===== Record set =====
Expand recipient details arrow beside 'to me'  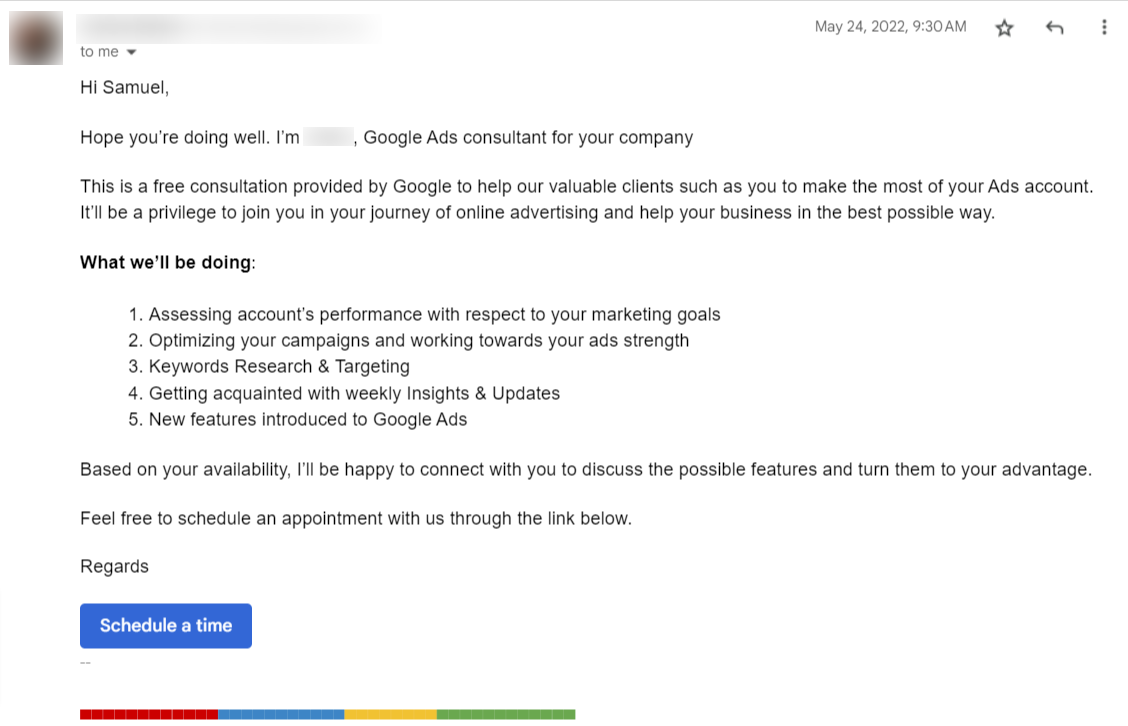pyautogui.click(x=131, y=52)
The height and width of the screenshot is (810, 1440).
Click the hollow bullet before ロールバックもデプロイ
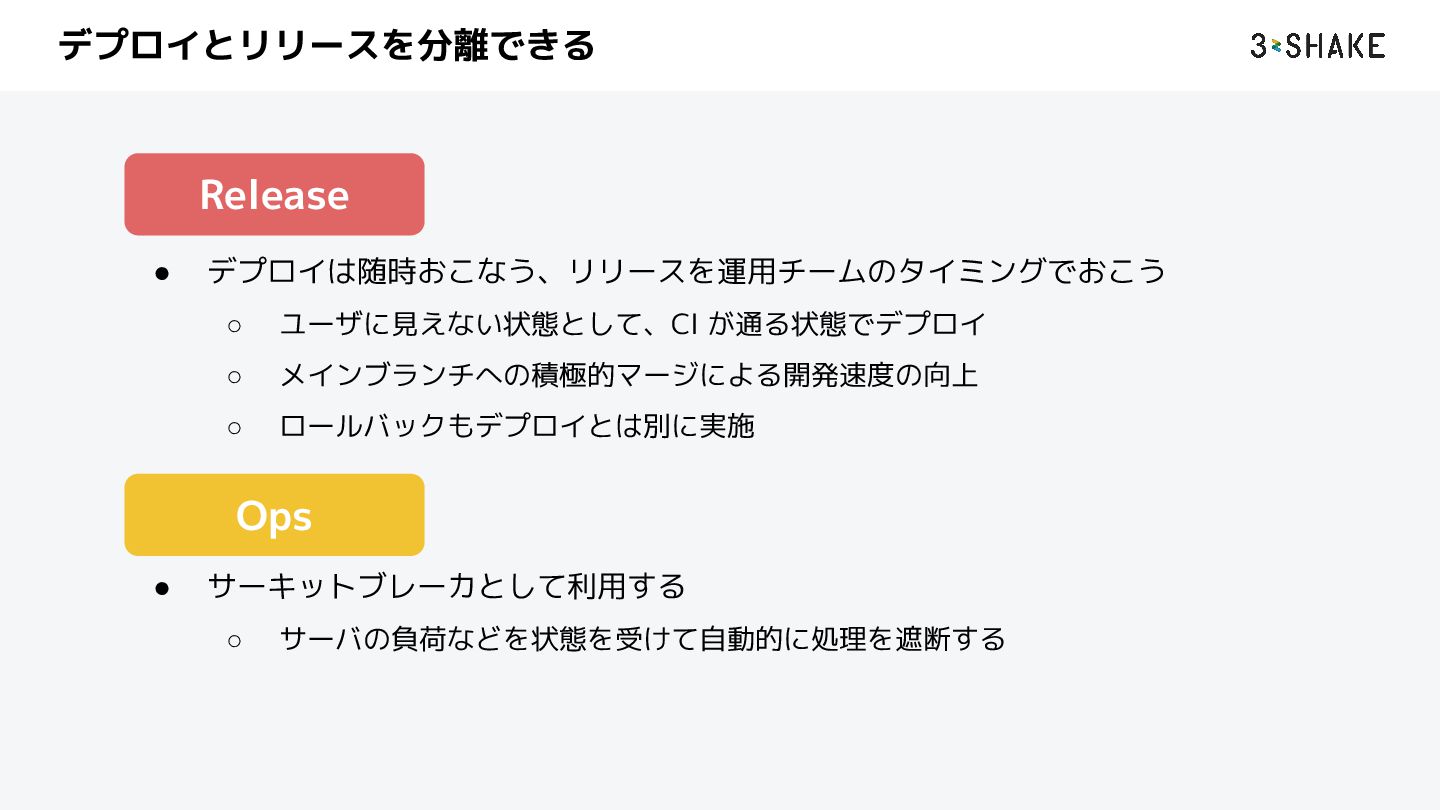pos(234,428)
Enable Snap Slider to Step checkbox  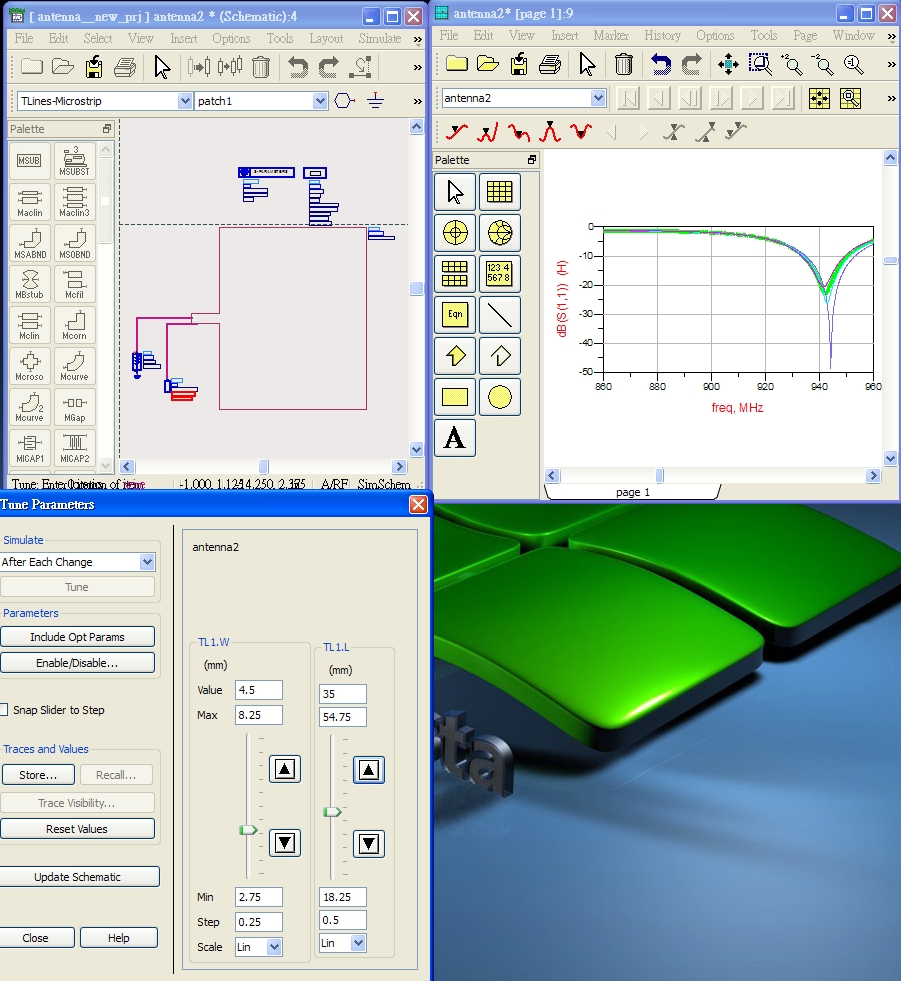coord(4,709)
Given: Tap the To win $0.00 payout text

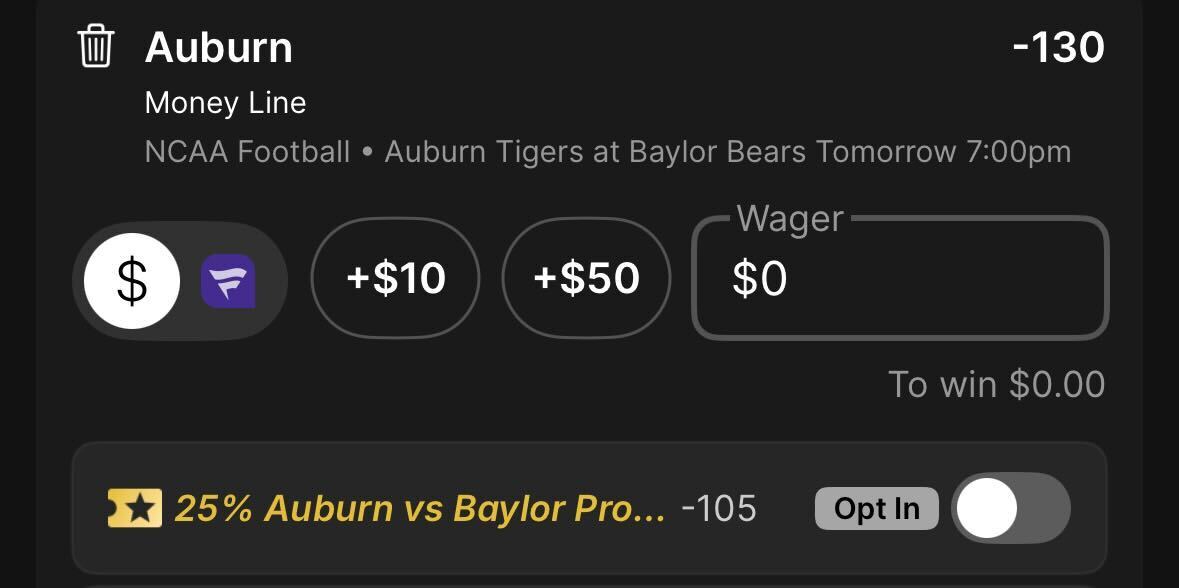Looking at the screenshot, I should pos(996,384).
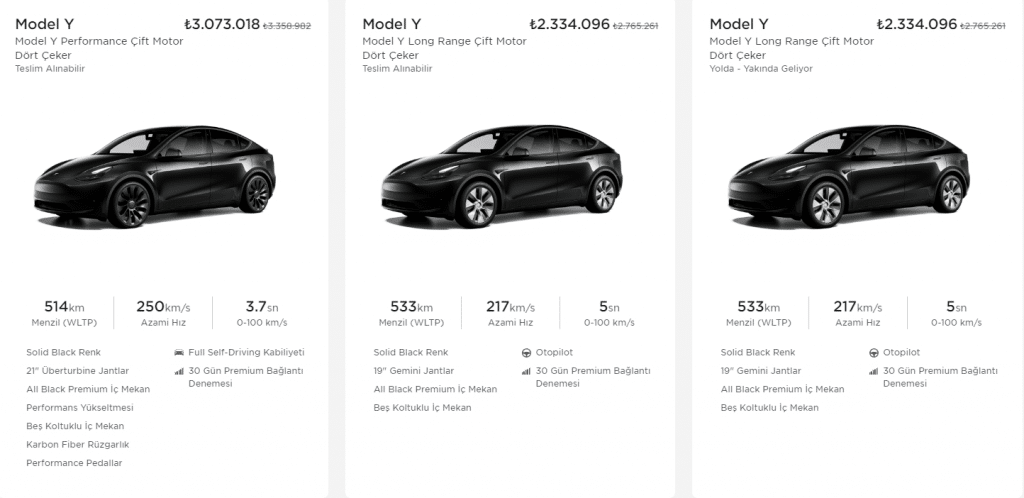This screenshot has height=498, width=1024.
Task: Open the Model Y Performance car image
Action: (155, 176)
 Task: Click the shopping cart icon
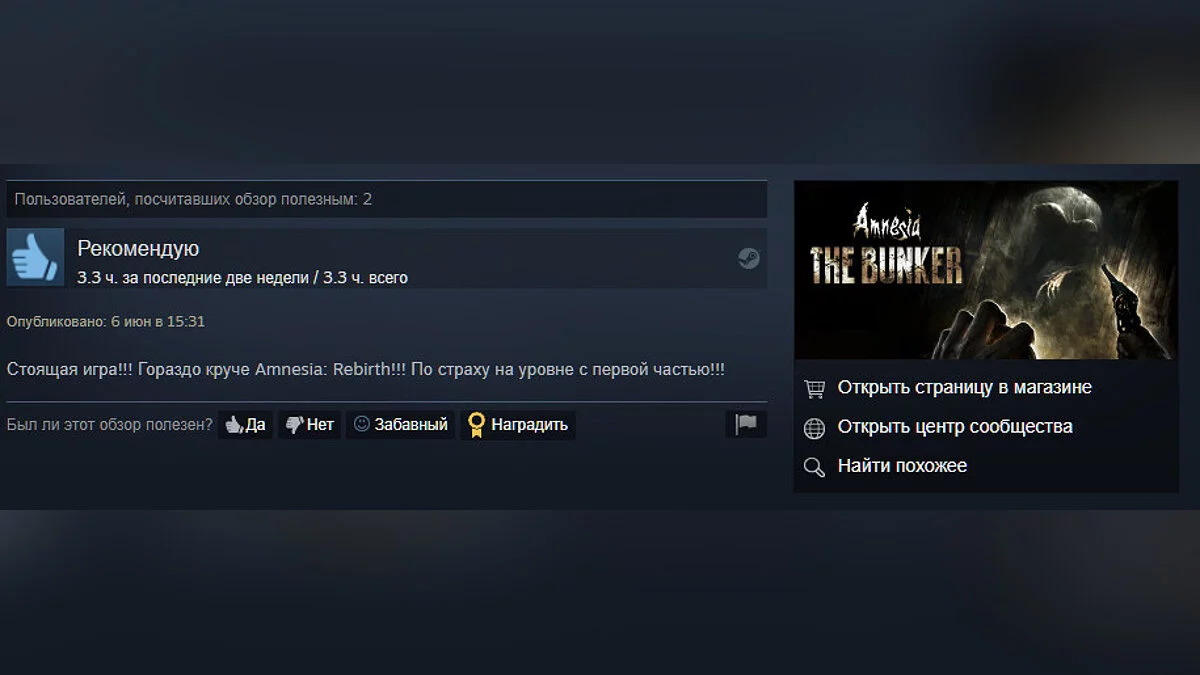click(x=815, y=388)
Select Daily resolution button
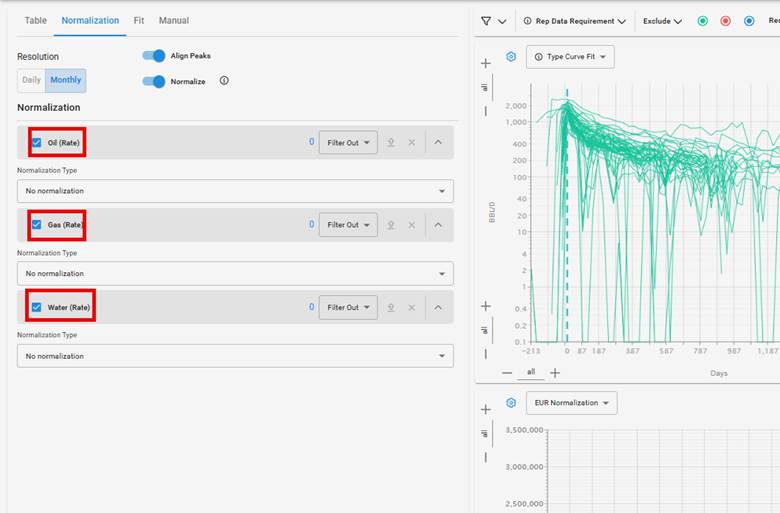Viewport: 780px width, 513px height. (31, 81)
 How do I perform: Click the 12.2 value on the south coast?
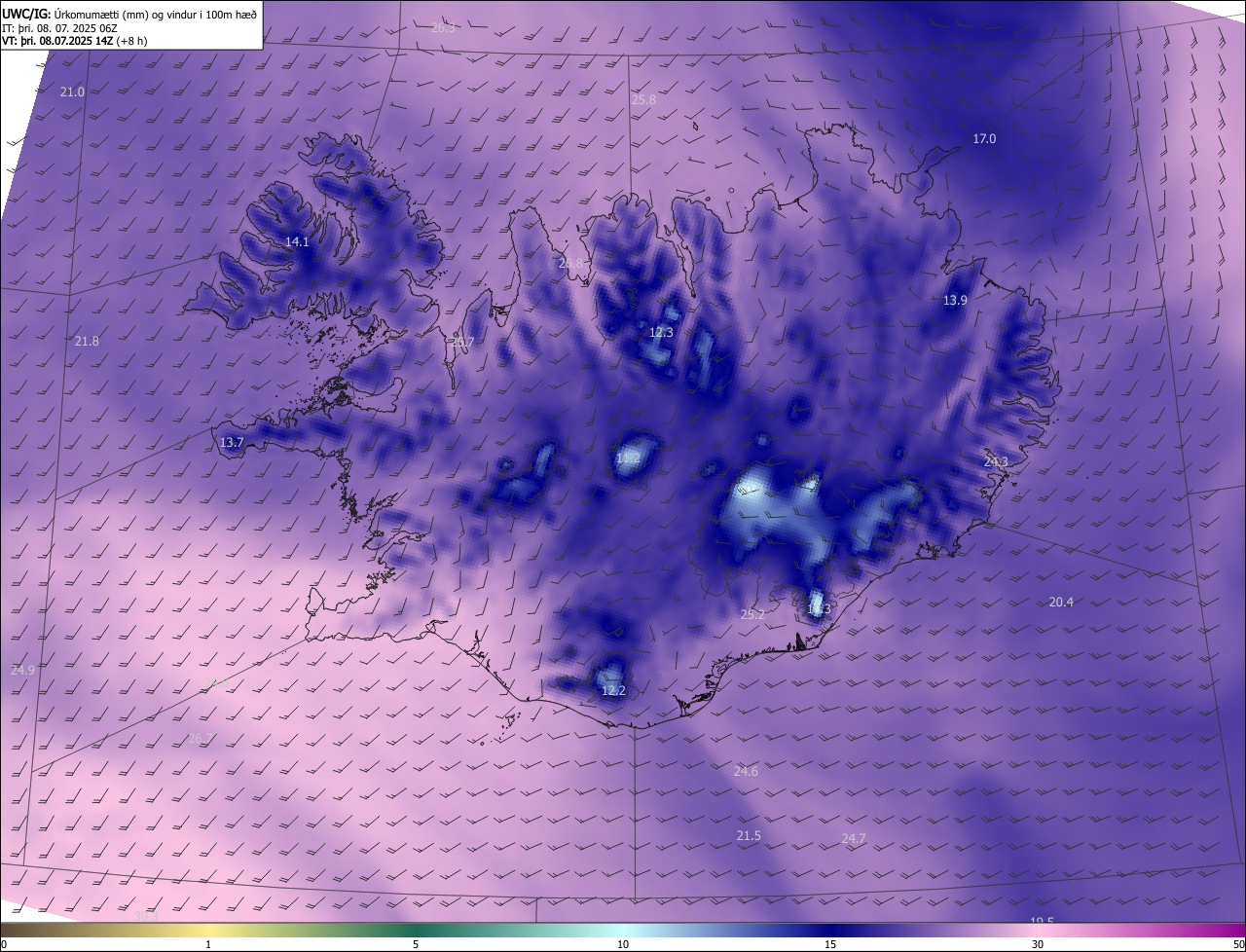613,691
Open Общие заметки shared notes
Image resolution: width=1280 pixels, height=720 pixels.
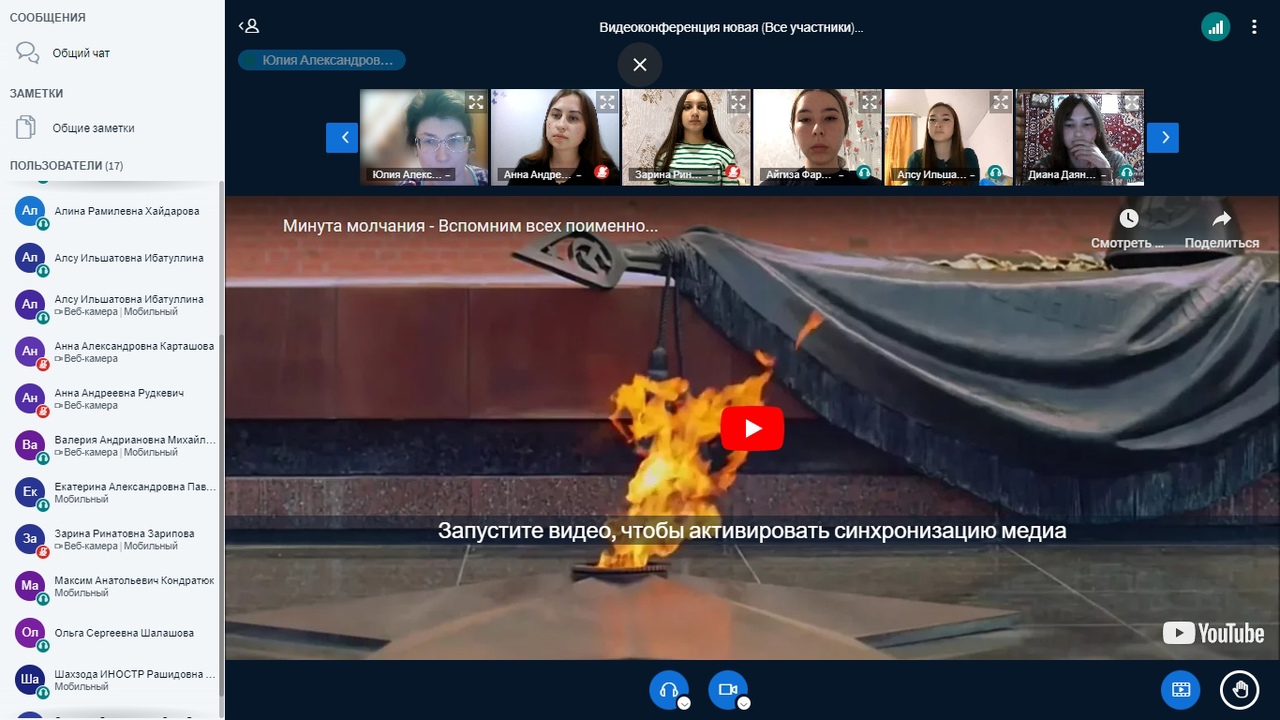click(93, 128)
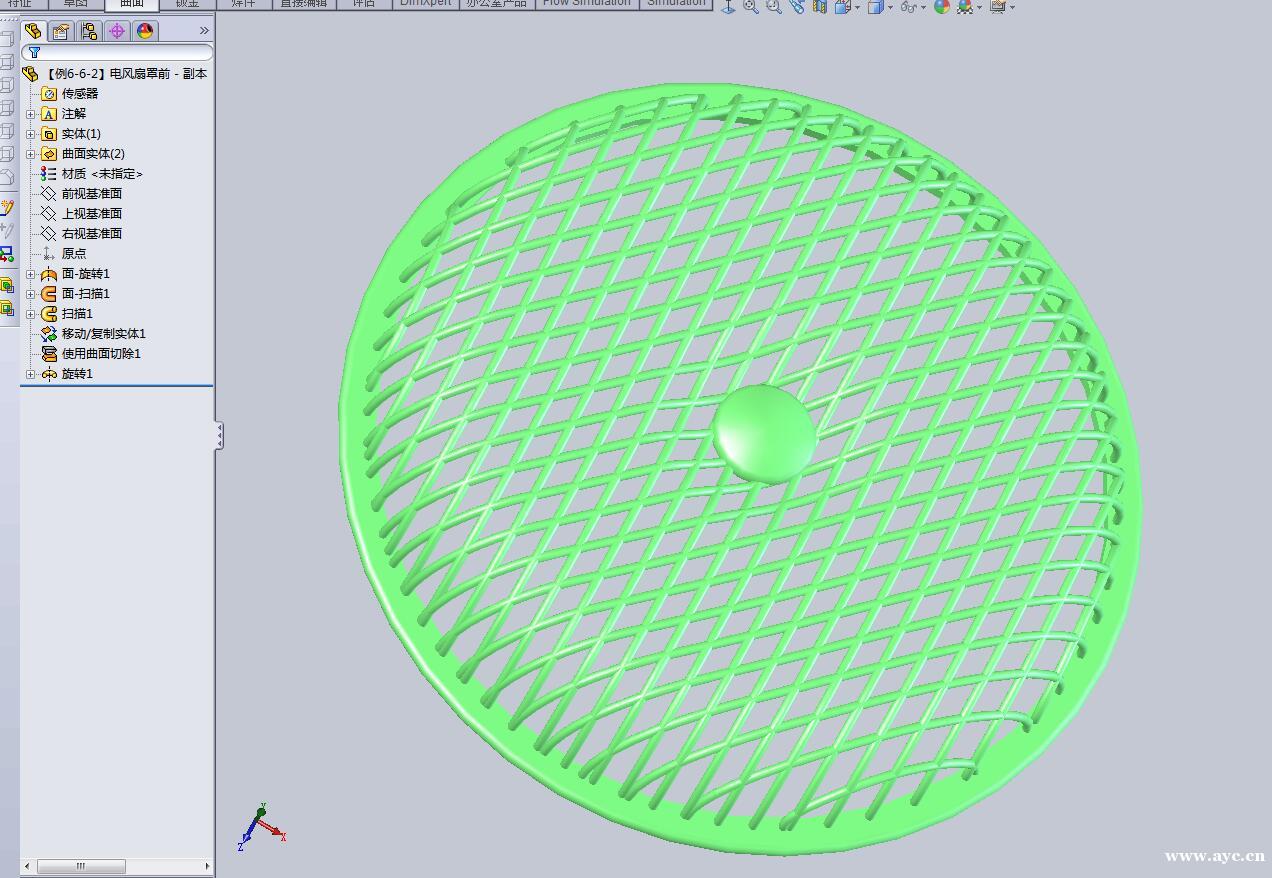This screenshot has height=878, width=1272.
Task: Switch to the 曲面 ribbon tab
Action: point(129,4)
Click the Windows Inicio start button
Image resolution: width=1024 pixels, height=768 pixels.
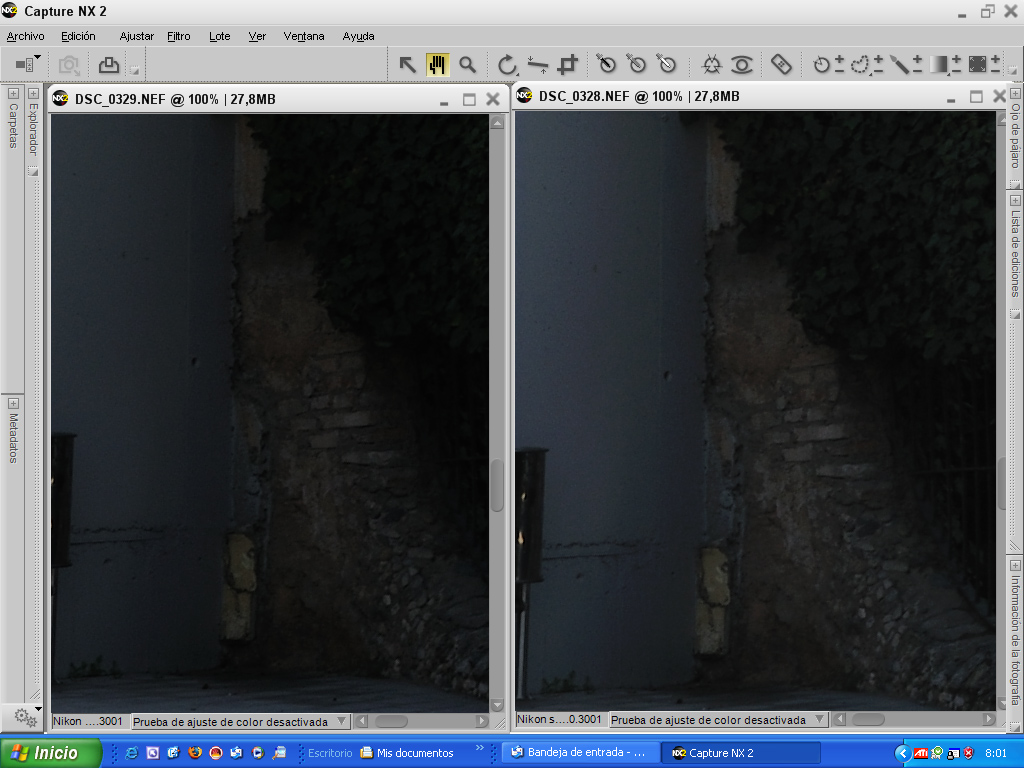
=====
• [What is expected] Every line from the one bearing "Click the Windows Inicio start button" through the end of the data above must be output exactly, and no picture may appear.

• [Answer to this task]
Click the Windows Inicio start button
Image resolution: width=1024 pixels, height=768 pixels.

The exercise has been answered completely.